Гродненка Юлия Сливко в Варшаве, Польша. 5 мая 2023 года. Фото: Мира Леселишская / Белсат

Во время одного митинга Юлию Сливко избили силовики, сломали ей четыре ребра, угрожали пистолетом. Чтобы сына не забрали в приют, она должна была уехать в Польшу. Здесь она занималась волонтерством: помогала беларусам, которые, как и она, спасались от режима, после, с началом войны, — украинским беженцам. Однако давление продолжилось: в Беларуси начали преследовать ее родных, пытать брата с инвалидностью. Самой Юлии продолжали угрожать и приглашать в Беларусь «покаяться». Тогда она решила уйти из активизма и прекратить связи с родными.

«Я родилась в Украине, долгое время жила в России, но считаю себя беларуской»

Я очень долгое время жила в Гродно, этот город очень люблю, он для меня родной. Несмотря на то, что я родилась в Украине, долгое время жила в России, я считаю себя беларуской. В школе учительница начальных классов воспитывала нас в национальном направлении, с любовью к Родине. В старшей школе такого уже не было, но начальная школа сильно на меня повлияла.

Я хорошо помню, когда мы изучали наш герб и флаг. Мне сейчас 36 лет, а до сих пор все очень отзывается.

Во время событий 2020 года меня вывела на улицу жестокость силовиков. Вместе с тем было такое детское радостное ощущение: наш флаг вернулся. Я вернулась в свою любимую Беларусь.

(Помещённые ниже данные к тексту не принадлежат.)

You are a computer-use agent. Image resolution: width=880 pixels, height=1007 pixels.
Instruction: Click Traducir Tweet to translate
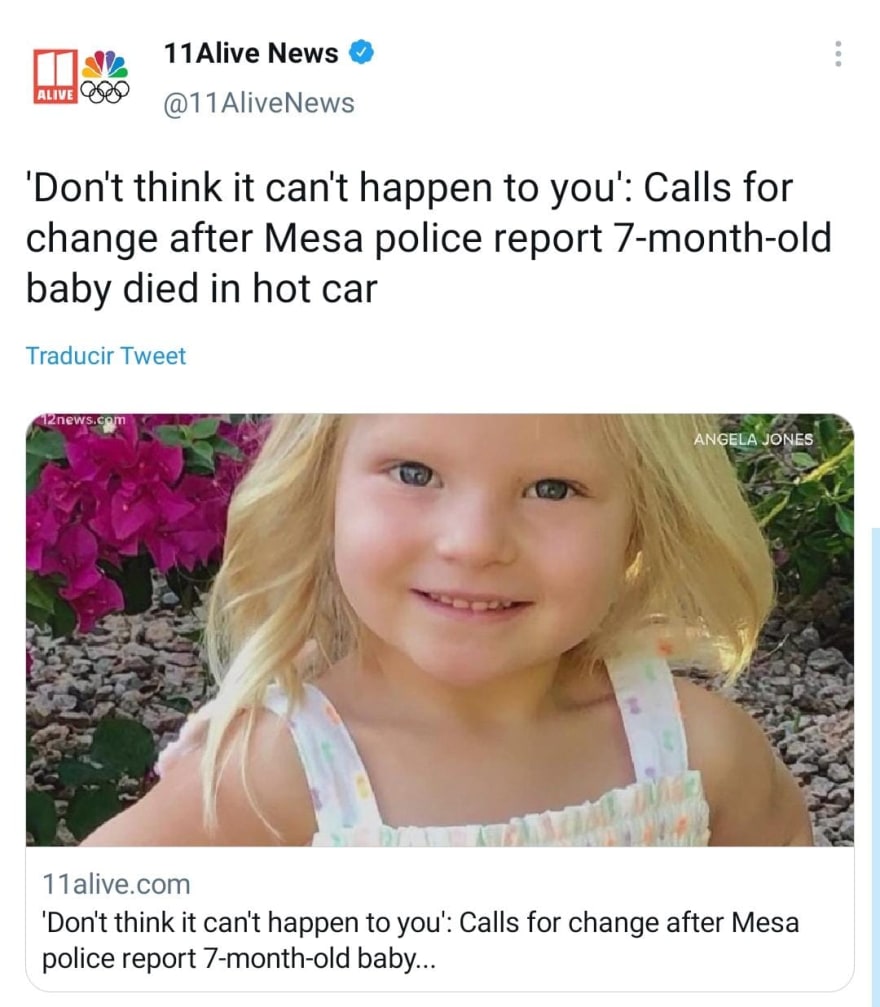point(105,355)
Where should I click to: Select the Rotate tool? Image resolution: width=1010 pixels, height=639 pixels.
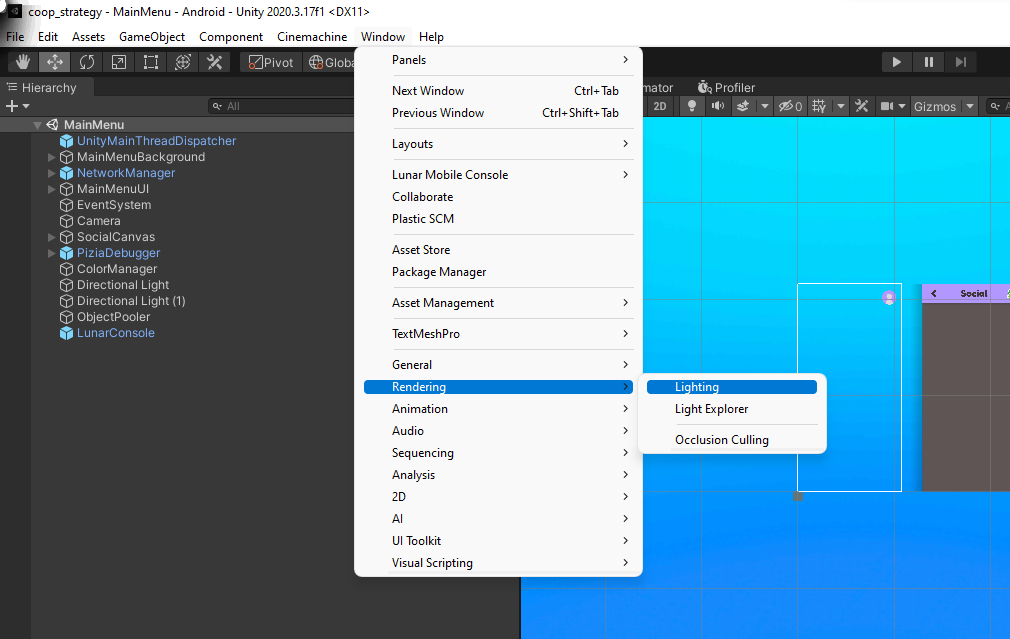click(86, 62)
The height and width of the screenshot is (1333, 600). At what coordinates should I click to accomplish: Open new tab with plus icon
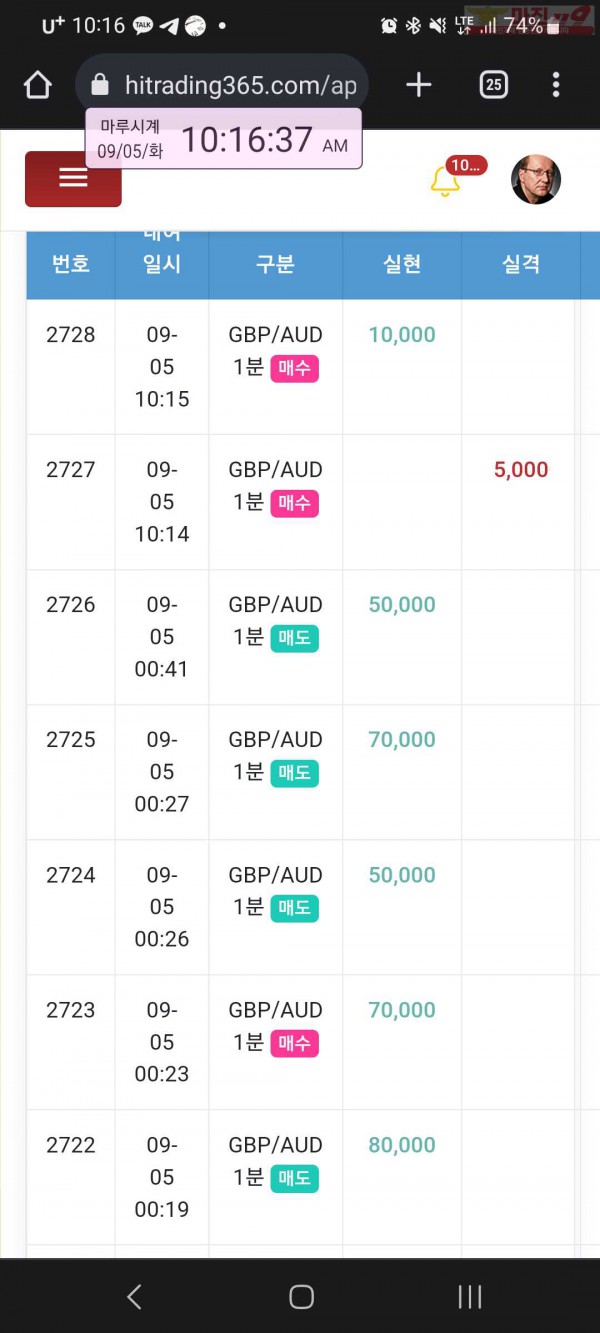tap(419, 85)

Мой отец — коренной украинец, родом из Черниговской области, где и я родилась. Он был как-то в Беларуси, познакомился с моей мамой, беларуской, они переехали в Украину, некоторое время там жили.

Потом отец решил поехать на золотые прииски в Россию, перетянул всю семью на Дальний Восток, в Амурскую область. Мы жили недалеко от космодрома Байконур. Поэтому я хорошо знаю, что такое зимы и что такое российские люди. Я хоть и была маленькая, но хорошо отличала наш беларусский деревенский двор от всех остальных. В поселке жили грузины, чеченцы и русские.

На нашем дворе всегда был свой огород, там бегали подсвинки, утки, все было засажено цветами. Со двора чеченцев всегда слышались или песни, или ссоры. У грузин всегда были гости. Через некоторое время мы с мамой вернулись в Беларусь, в Гродно.

Фото: Мира Леселишская / Белсат

Фото: Мира Леселишская / Белсат

На работу в «Гроднопромстрой» я устроилась в 2006 году. Я росла в необеспеченной семье: мама воспитывала четверых детей одна. Со временем один брат вырос и начал самостоятельную жизнь, второй брат погиб, нас, малышей, осталось двое, но все равно маме было тяжело. На то время считалось, что строители хорошо зарабатывают, поэтому я пошла в строительство. Но, как оказалось, строители зарабатывают не так и много. После было обучение в политехническом колледже, потом заочное обучение в университете на психолога.

«У нас не получилось победить, потому что люди были к этому не готовы»

Перед августом 2020 года было много разговоров с коллегами, родными о происходящем. Так сложилось, что в мае умерла моя мама — ее здоровье окончательно подорвал коронавирус. Я тогда зарабатывала около 300 долларов, все деньги шли на оплату обучения, на ребенка, плюс, когда мама была жива, помогала ей. Мне не хватало этих денег. Мне говорили, что я живу так, потому что не интересуюсь политикой. Когда в 2020 году я собственными глазами увидела, как омоновцы избивают человека, это стало последней каплей.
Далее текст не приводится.